That is the first chapter.

I'm going to read buy the rest of the book. Will get back on how awesome it is and maybe a few highlights if anyone is interested.


----------



## Tobi (Mar 18, 2011)

I would be interested in a bit of a review of it when you finish, it definitely looks like something i might pick up though either way.


----------



## CavePaws (Jan 25, 2011)

Will do. :]


----------



## RawFedDogs (Jun 16, 2008)

Karen's books are always good. I have been lucky enough to be able to attend a couple of her seminars. The lady knows of which she speaks. :biggrin:


----------



## CavePaws (Jan 25, 2011)

You lucky dog!
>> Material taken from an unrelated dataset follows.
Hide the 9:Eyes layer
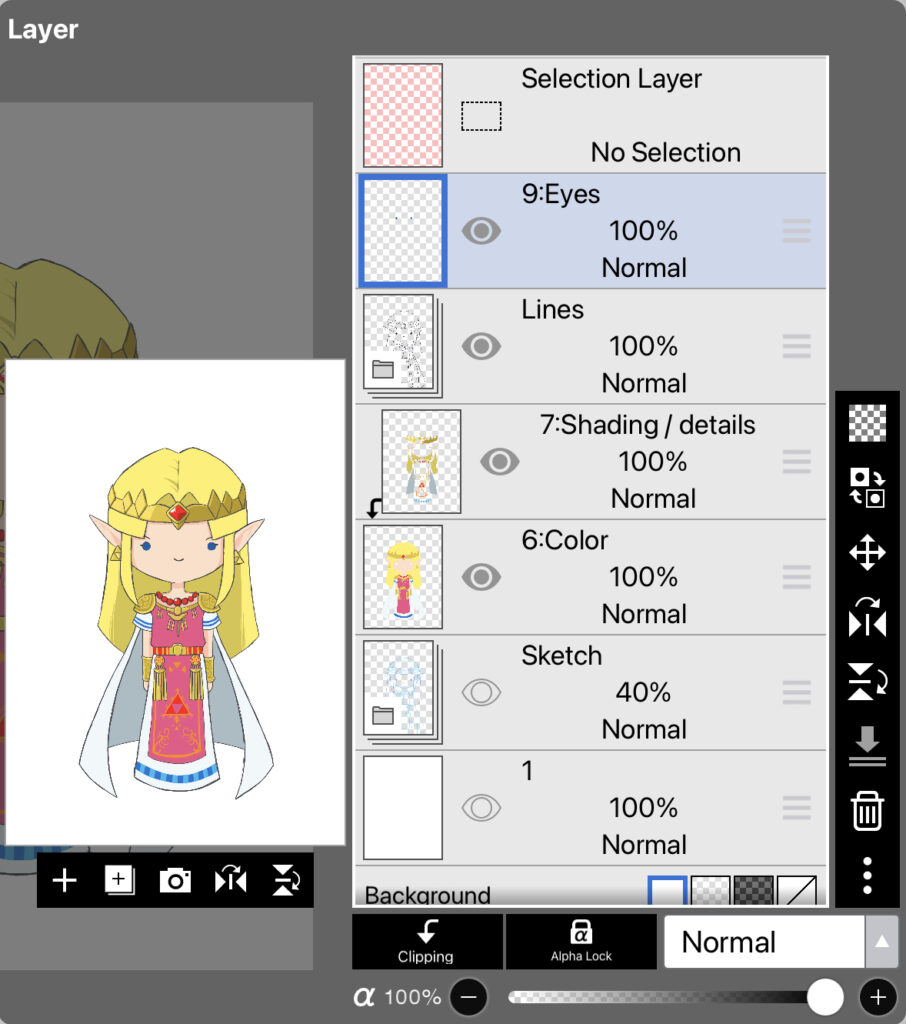[x=481, y=232]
If she has any Seminars in Texas I'll be packing it up and heading on over because it would definitely be worth the while to get a lecture from her.


----------



## chowder (Sep 7, 2008)

I started using her technique when we first got Rocky and he was scared of everything new. It worked terrific on him and I've been getting her newsletters ever since.


----------



## DaneMama (Jun 27, 2008)

I'm planning on going to her seminar here in Denver this summer, I can hardly wait :biggrin:


----------



## CavePaws (Jan 25, 2011)

O: What is she covering?


----------



## SerenityFL (Sep 28, 2010)

I would also like some updates and highlights as you go. I'm always interested in learning new things about dogs and how I can interact with them better.


----------



## xellil (Apr 4, 2011)

*Wolf Park*

I would highly, highly recommend Wolf Park to anyone visiting Indiana. It is an amazing place, with incredible animals.

Seeing a wolf close-up really shows the difference in a dog and a wolf. They may be the same in some ways, but the wolves are a breed apart.


----------